Things to consider: Identifying specific overpayments and setting aside a reserve without trying to resolve potential overpayments can be dangerous and set a False Claims Act trap for the unwary. This step could transform well-meaning efforts at prevention and compliance into potential liabilities.
Preparing for a Timely Response to Record Requests
Don't be caught without the means to defend against an audit simply because documents were not readily available. Being prepared to respond with the requisite agility-but without grinding operations to halt-requires foresight, planning, and a clear-eyed appraisal of existing record-keeping practices.
As part of any "complex" self-assessment, a provider should rectify any document retention and access issues it uncovers. But that assessment should also aim to ensure that the provider will be able to respond to a RAC additional documentation request, to avoid becoming a casualty of poor recordkeeping and being held liable for overpayments simply as a result of inadequate or untimely responsiveness to records requests. Such a harsh and unnecessary outcome is not merely theoretical. Of the $992.7 million in overpayments collected during the RAC pilot program, 8 percent of RAC denials were the result of a failure to provide any, or sufficient, documentation.

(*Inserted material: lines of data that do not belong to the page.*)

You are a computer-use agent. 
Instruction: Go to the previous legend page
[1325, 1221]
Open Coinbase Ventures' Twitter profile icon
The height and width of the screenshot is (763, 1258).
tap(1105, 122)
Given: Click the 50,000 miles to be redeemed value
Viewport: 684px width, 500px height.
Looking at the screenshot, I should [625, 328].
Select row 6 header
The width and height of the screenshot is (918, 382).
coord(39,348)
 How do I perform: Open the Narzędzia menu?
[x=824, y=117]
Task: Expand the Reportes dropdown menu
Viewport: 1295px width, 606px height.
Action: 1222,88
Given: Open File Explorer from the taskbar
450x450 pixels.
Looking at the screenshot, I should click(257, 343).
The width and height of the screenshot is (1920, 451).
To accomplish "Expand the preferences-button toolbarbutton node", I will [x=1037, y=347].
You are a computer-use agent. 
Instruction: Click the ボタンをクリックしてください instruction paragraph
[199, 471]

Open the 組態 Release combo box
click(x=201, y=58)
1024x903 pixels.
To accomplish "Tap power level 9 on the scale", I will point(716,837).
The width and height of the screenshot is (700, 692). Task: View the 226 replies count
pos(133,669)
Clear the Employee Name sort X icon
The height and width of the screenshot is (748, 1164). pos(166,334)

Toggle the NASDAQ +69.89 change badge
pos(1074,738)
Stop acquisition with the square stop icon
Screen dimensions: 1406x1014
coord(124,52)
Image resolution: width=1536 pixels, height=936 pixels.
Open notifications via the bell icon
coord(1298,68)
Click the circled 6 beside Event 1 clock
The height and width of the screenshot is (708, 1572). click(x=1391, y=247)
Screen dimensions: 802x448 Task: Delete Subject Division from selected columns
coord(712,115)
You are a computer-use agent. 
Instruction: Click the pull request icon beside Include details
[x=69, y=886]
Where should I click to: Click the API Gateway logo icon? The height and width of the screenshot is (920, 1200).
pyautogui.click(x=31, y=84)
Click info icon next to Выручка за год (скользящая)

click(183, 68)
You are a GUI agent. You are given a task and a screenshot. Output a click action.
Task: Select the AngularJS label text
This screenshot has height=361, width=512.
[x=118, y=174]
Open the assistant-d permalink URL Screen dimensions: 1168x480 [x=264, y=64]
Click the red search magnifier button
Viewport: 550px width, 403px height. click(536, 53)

Waiting until a receipt of a records request from a RAC to begin is unsound. Among the ways to prepare to respond are the following:
- Pulling and auditing records from Oct. 1, 2007 (the start of the look-back period), forward
- Identifying all of key custodians of records and creating a clearly defined map of the location of all of records
- Making sure all off-site medical records and documents are easily accessible and indexed
- Having a centralized, formalized protocol for responding to a RAC's records request, including a designated RAC audit response team and point person
Things to consider: RACs do not have an unfettered ability to flood a provider with document requests (the provider's size limits the number of documents that can be requested, and CMS has established limits on the number of claims for which medical records may be requested by the RACs at any one time). Responding to RAC records requests during a "complex" review can, nevertheless, be a burdensome and distracting process. Having procedures in place to respond can minimize the intrusion, distraction, and burden of responding to these requests.
Early Preparation Is Key
Because auditors are paid on a contingent fee basis, the RAC program provides substantial incentives for auditors to aggressively review the appropriateness of previously submitted claims. The pilot program established that RACs are able to identify improper payments-and do so profitably and in an administratively feasible manner. With that momentum gained from the pilot program, all healthcare providers should now make sure they are familiar with the RAC program and prepare for the possibility of an audit as quickly as possible.